▶ [What is asked]: Render the lines below as a JSON list of strings, one string per line, omitting blank lines. Leave the pictures out of the answer.

Records of text and element pointing:
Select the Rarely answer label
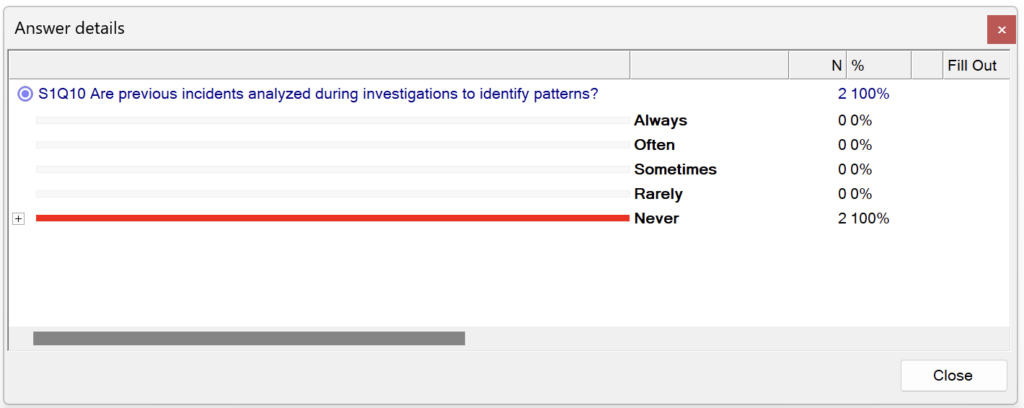The height and width of the screenshot is (408, 1024). point(658,194)
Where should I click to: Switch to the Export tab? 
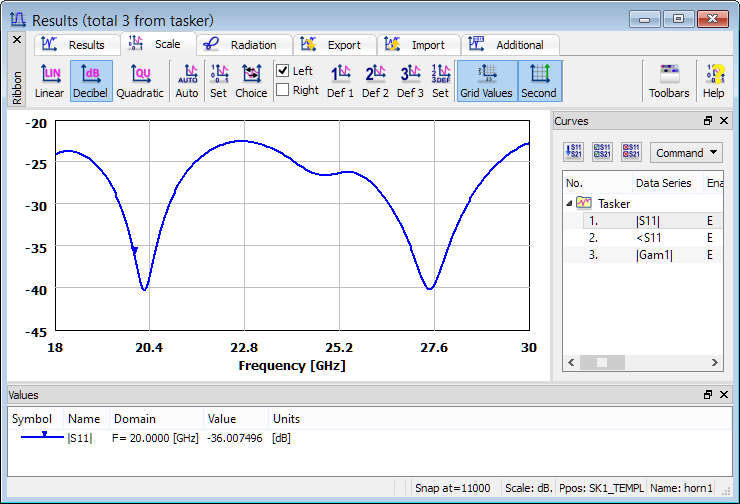335,45
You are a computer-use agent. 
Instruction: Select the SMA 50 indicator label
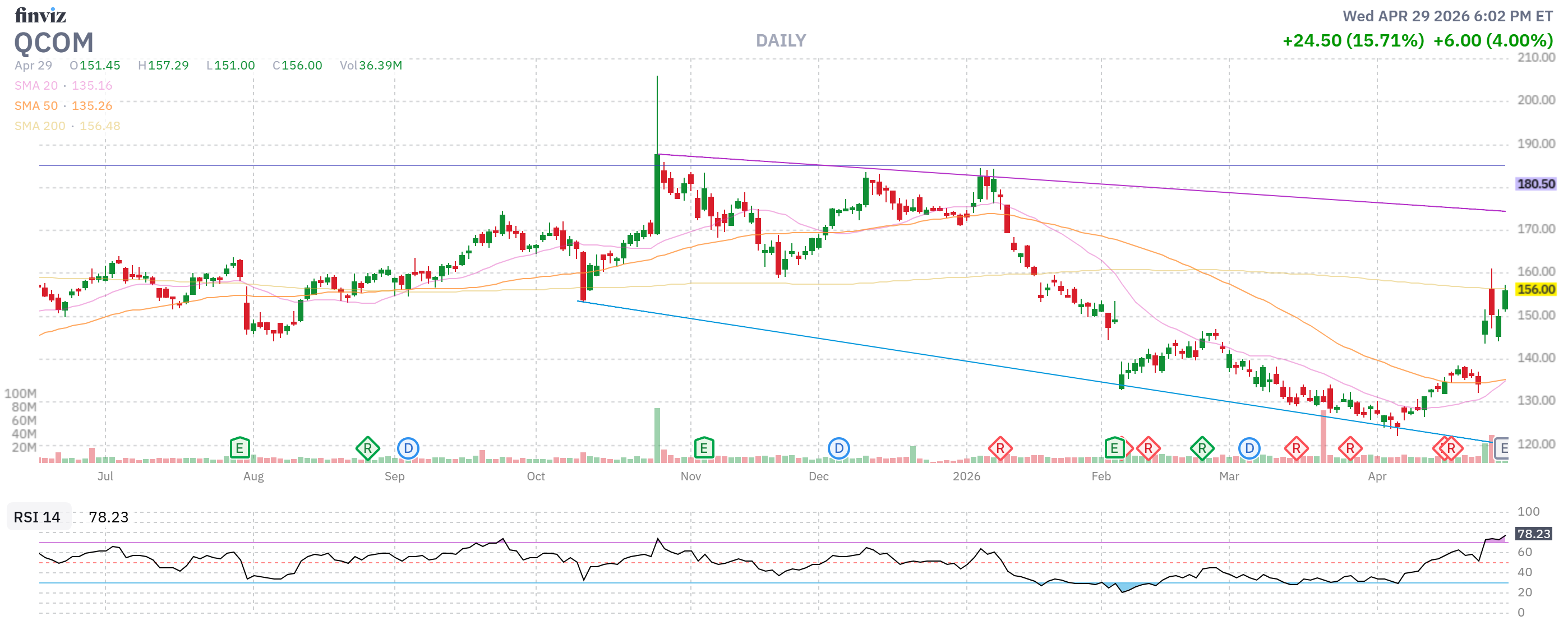(36, 106)
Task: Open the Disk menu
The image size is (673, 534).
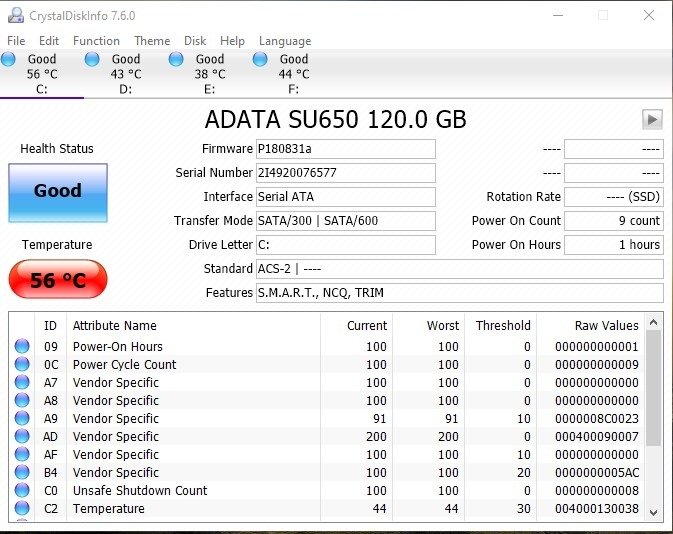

▶ [Result of the exercise]:
[
  "Select the Rarely answer label",
  "The height and width of the screenshot is (408, 1024). point(658,194)",
  "Where should I click to: Switch to the Export tab? ",
  "335,45",
  "You are a computer-use agent. ",
  "Instruction: Select the SMA 50 indicator label",
  "(36, 106)",
  "Task: Open the Disk menu",
  "The image size is (673, 534)."
]